Because of this, local governments have had to increase local property taxes and other fees to offset the loss of revenue that was promised by the state. That fund has been used by the state to address its budget at the expense of local residents and property owners. The lack of funding, which was required legislatively, has equated to anywhere from 2 to 5 additional mils of tax burden to local property owners each year.

Now, because of the concerns raised by a handful of business interests, town, county and city residents and property owners across all of Beaufort County will be asked to once again make up a potential revenue shortfall created by this bill or realize reduced services, which include police, fire, garbage, yard debris cleanup and various other tasks performed by local governments.

We simply do not trust that the state will honor its pledge to ensure that the bill will be revenue-neutral and that this source of revenue will not once again be a source of funding to offset budget shortfalls at the state level.

I wish we could be more trusting, but the track record on these negotiated agreements is not good. Act 388, which effectively transferred budgeting authority to the state from local hands, has also become a burden to local residents and taxpayers.

We understand the need for fiscal responsibility and easing the burden on businesses, but we also have an obligation to serve our local residents and property owners.

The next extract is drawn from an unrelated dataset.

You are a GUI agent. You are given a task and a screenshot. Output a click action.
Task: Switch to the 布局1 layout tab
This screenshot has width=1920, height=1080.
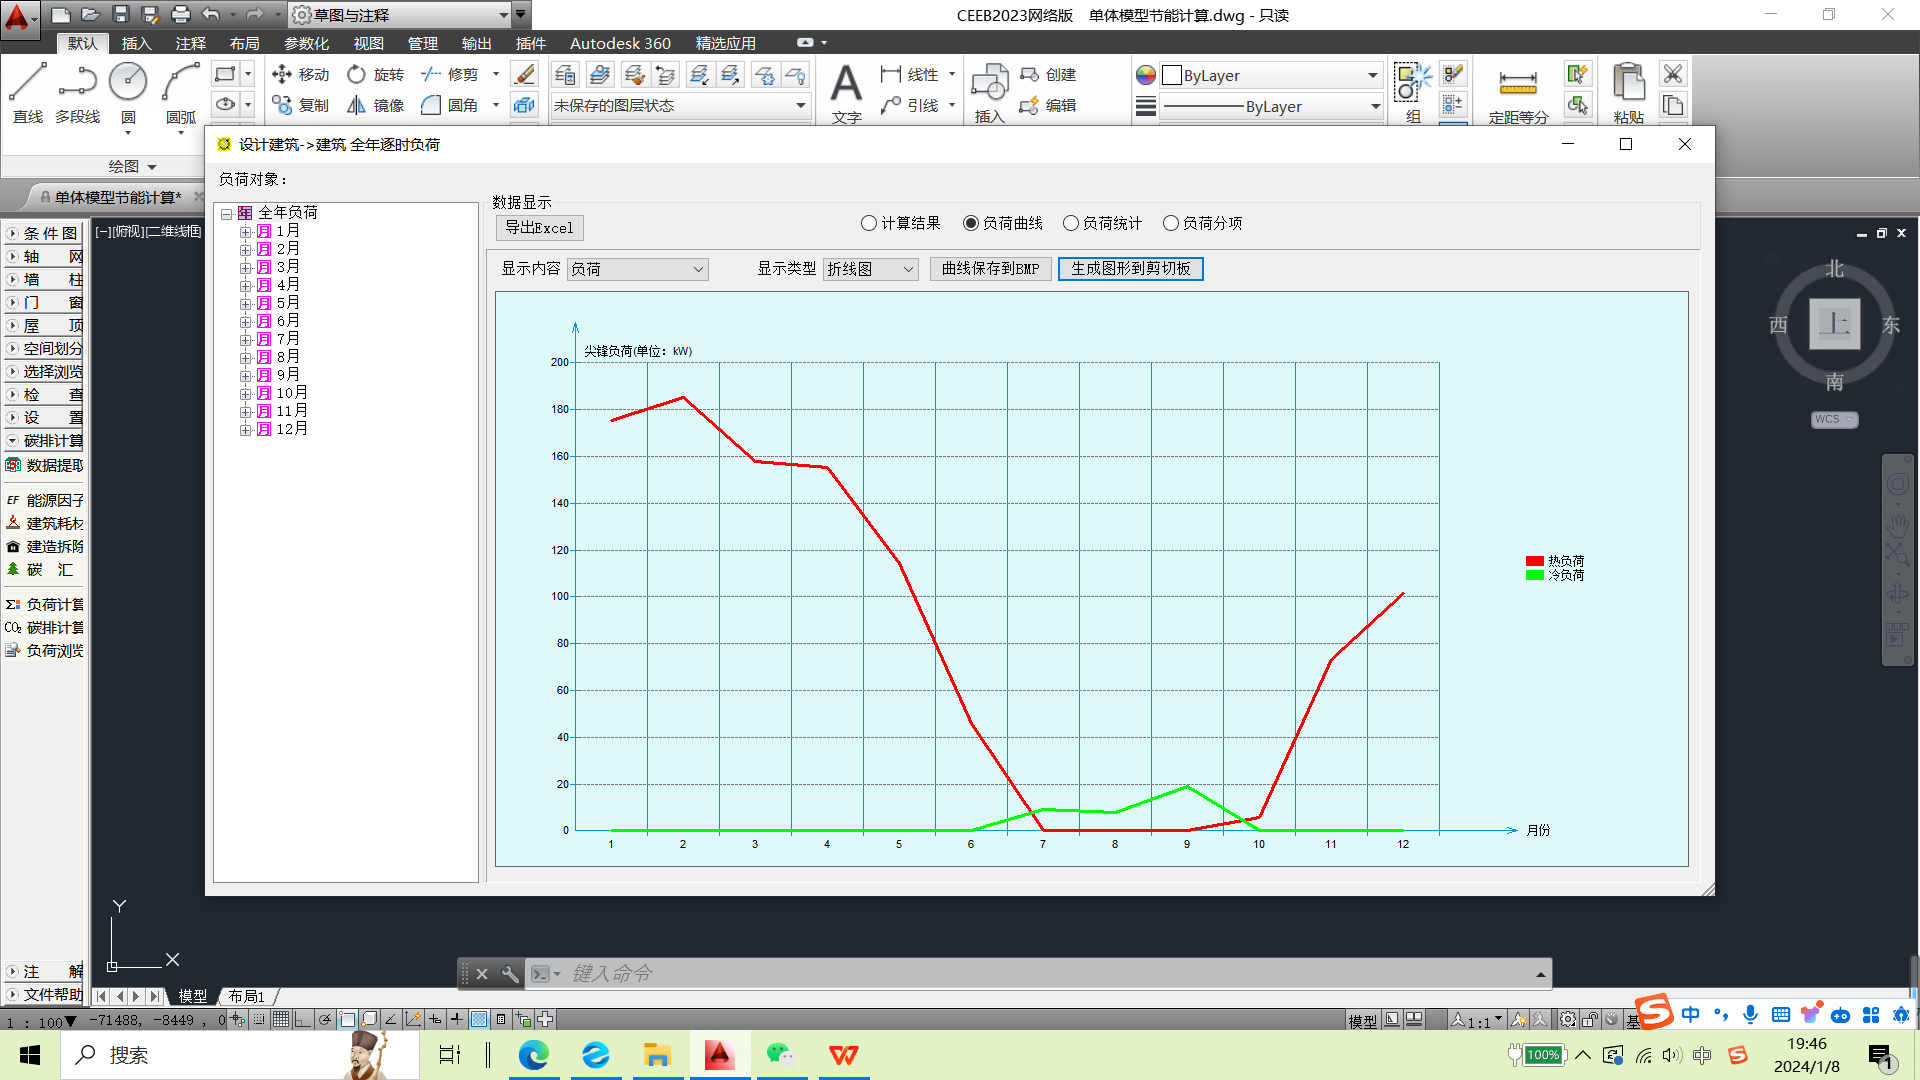coord(246,996)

The state continually handcuffing our authority and redirecting our revenue to its coffers has made this extremely difficult.

We are a state that has lamented federal overreach and the need to be provided more autonomy. Why doesn’t this same philosophy flow to the local governments that deal most directly with residents and voters? Are we once again going to shift an additional tax burden to local property owners to accommodate special interests?

What’s even worse, the bill as drafted favors certain businesses, potentially at the expense of locally owned businesses. Who exactly is the state legislature trying to help?

A couple of examples were cited by our town manager, Van Willis.

It exempts 25 percent of a business’ income that is collected outside of the municipality where the business maintains its principle place of business.

▪  Imagine Wal-Mart, with its headquarters in Arkansas, paying a business license tax on only 75 percent of its income when the small business owner struggling to compete with the industry giant is paying on 100 percent.

▪  Imagine a restaurant with locations in three cities. The owner pays the tax to City A on 100 percent of his income earned from the restaurant in City A. However, he exempts 25 percent of the income earned on the two restaurants located in City B. At the same time, his competitor pays the municipal business license tax on 100 percent of his income earned because all three of his restaurants are located in the same city.

Sam Murray is mayor of the town of Port Royal.